[Dataset entries]
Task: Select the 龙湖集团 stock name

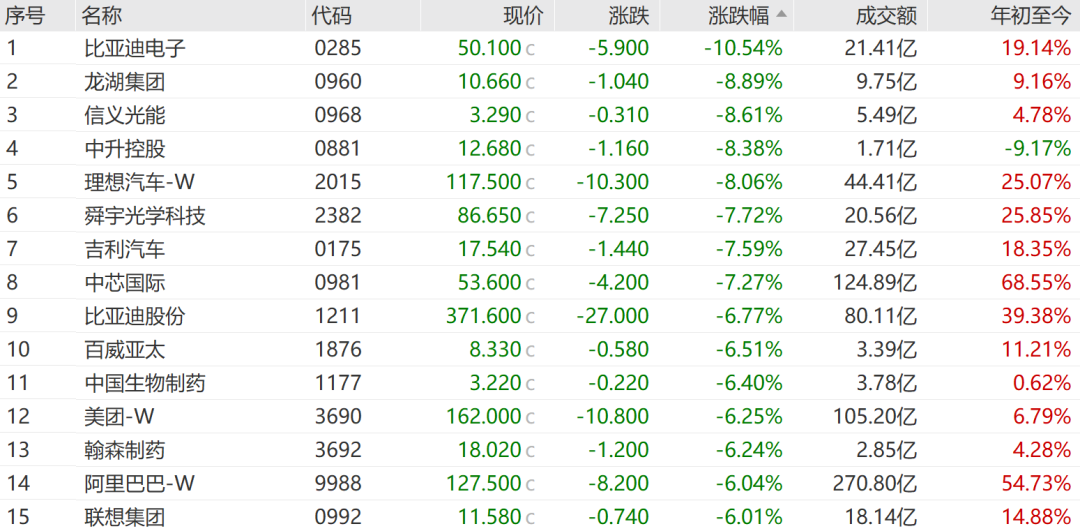Action: [125, 82]
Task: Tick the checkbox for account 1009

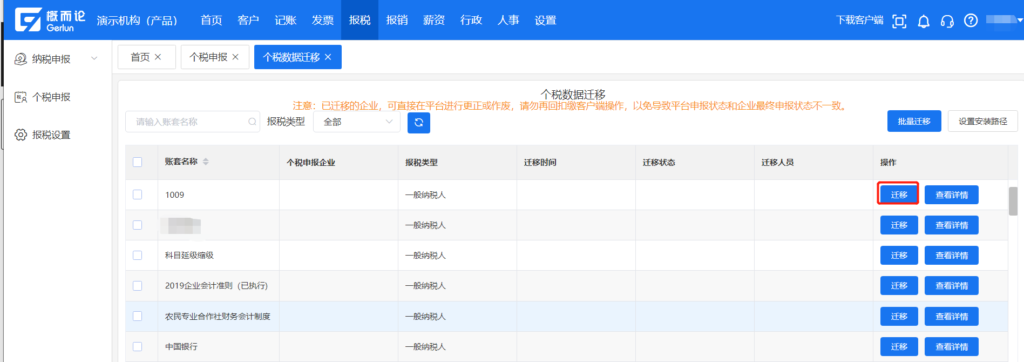Action: click(137, 195)
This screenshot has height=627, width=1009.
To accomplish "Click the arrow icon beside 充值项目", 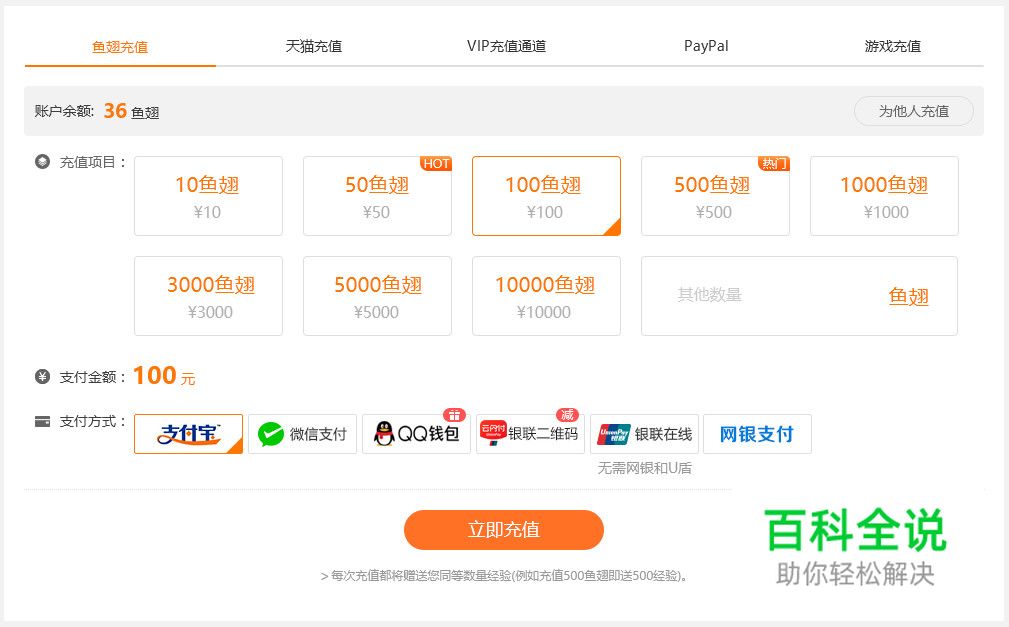I will pos(39,158).
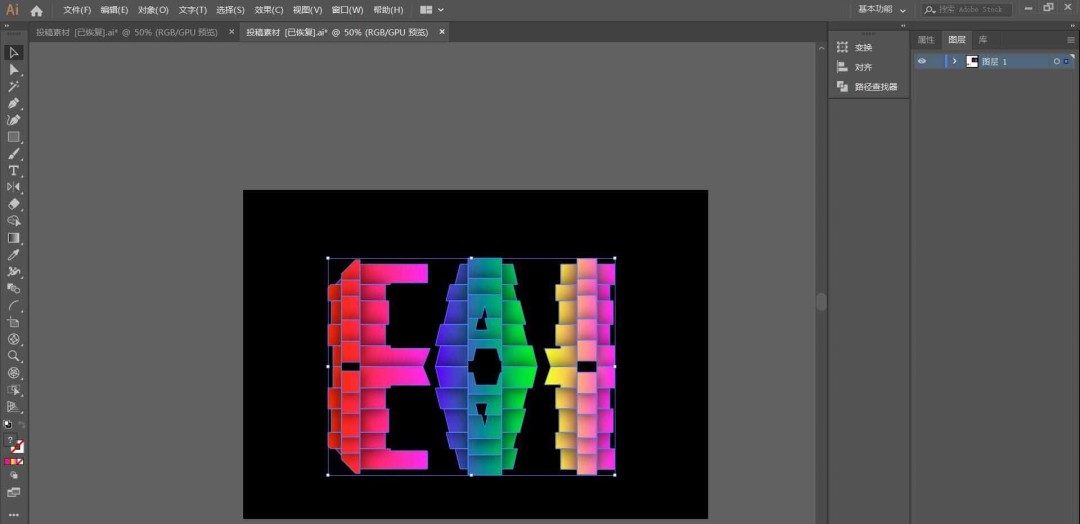Viewport: 1080px width, 524px height.
Task: Click the target circle on 图层 1
Action: point(1056,61)
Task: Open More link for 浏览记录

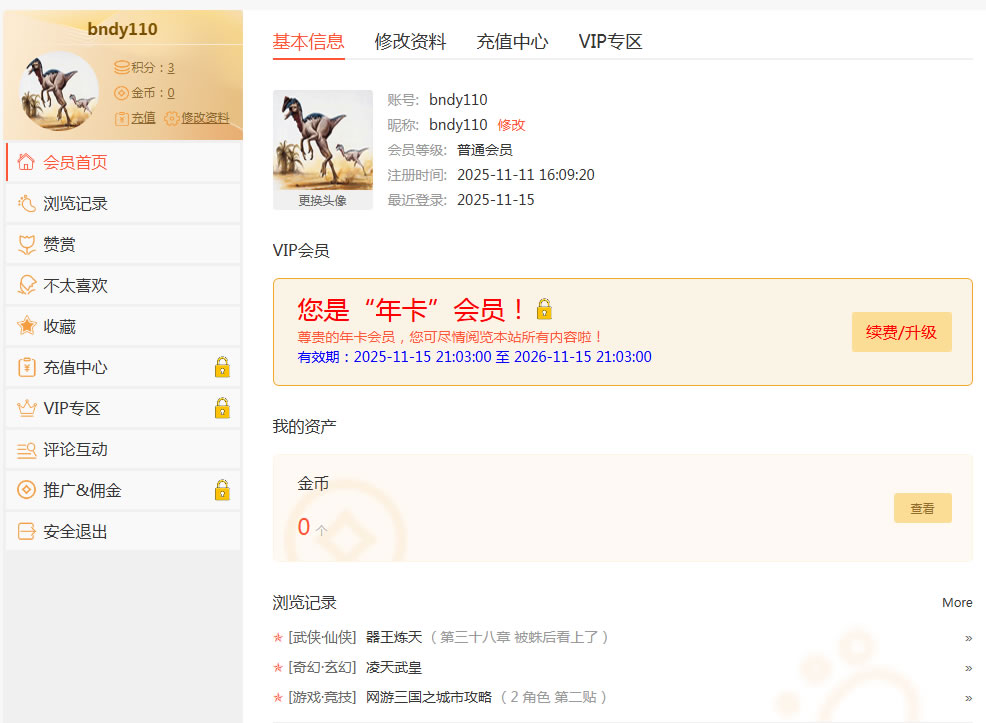Action: (957, 602)
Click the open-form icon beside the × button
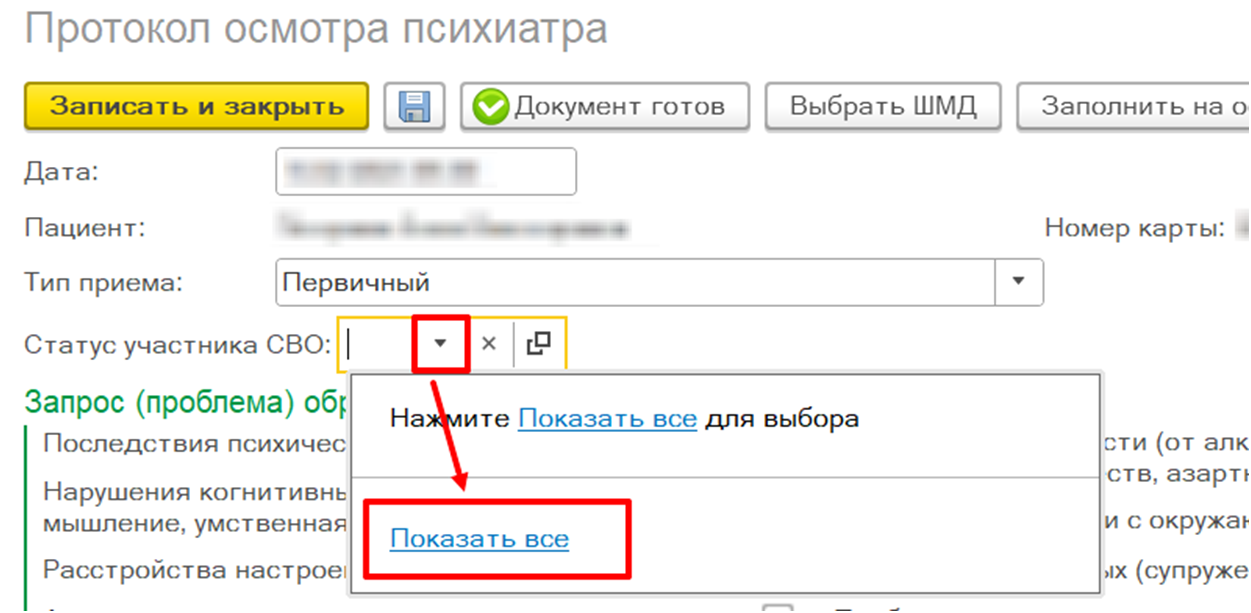Viewport: 1251px width, 613px height. 539,344
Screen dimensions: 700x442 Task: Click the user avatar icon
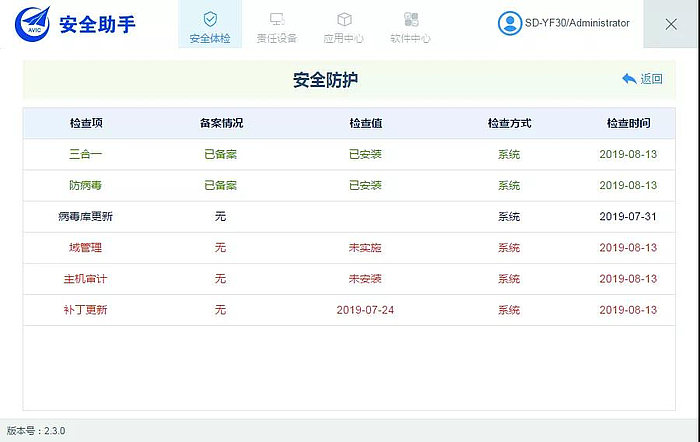coord(510,23)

About this task: Exclude all pictures and reproduce exactly the lines from the one containing "Task: Open More link for 浏览记录" through the final line of the entries above.

Response area:
Task: Open More link for 浏览记录

Action: (957, 602)
Click the open-form icon beside the × button
Viewport: 1251px width, 613px height. 539,344
Screen dimensions: 700x442 Task: Click the user avatar icon
coord(510,23)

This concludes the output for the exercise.